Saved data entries
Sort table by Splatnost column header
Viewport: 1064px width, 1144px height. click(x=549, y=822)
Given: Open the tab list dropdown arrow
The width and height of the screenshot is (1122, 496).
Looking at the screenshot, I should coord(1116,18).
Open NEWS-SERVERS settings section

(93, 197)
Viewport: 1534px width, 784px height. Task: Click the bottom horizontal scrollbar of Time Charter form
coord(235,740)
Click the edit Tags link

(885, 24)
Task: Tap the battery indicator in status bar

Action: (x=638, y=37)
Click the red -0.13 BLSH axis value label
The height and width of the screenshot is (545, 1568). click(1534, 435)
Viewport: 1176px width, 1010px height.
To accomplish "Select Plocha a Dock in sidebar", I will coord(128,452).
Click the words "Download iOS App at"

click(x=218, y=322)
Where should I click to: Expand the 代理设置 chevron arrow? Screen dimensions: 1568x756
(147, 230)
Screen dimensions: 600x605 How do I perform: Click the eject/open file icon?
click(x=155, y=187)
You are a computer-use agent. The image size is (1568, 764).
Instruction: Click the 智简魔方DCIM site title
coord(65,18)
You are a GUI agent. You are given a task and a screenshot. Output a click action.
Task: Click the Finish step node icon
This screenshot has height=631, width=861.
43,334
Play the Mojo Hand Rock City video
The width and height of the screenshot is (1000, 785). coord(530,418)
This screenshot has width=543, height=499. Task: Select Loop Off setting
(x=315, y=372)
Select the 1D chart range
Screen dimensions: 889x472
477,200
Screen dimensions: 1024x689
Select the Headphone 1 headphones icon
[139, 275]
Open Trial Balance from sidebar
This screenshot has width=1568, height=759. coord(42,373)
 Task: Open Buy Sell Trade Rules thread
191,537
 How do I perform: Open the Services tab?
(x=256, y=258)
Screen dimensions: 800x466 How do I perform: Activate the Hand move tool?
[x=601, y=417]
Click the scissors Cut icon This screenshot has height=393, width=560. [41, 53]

→ **Aim of the task**
Retype exactly, and only, the lines that run from the one with "Where should I" through the final line of the entries.

→ **Task response**
Where should I click to: Expand the 代理设置 chevron arrow? Screen dimensions: 1568x756
(147, 230)
Screen dimensions: 600x605 How do I perform: Click the eject/open file icon?
click(x=155, y=187)
You are a computer-use agent. The image size is (1568, 764).
Instruction: Click the 智简魔方DCIM site title
coord(65,18)
You are a GUI agent. You are given a task and a screenshot. Output a click action.
Task: Click the Finish step node icon
This screenshot has height=631, width=861.
43,334
Play the Mojo Hand Rock City video
The width and height of the screenshot is (1000, 785). coord(530,418)
This screenshot has width=543, height=499. Task: Select Loop Off setting
(x=315, y=372)
Select the 1D chart range
Screen dimensions: 889x472
477,200
Screen dimensions: 1024x689
Select the Headphone 1 headphones icon
[139, 275]
Open Trial Balance from sidebar
This screenshot has width=1568, height=759. coord(42,373)
 Task: Open Buy Sell Trade Rules thread
191,537
 How do I perform: Open the Services tab?
(x=256, y=258)
Screen dimensions: 800x466 How do I perform: Activate the Hand move tool?
[x=601, y=417]
Click the scissors Cut icon This screenshot has height=393, width=560. [41, 53]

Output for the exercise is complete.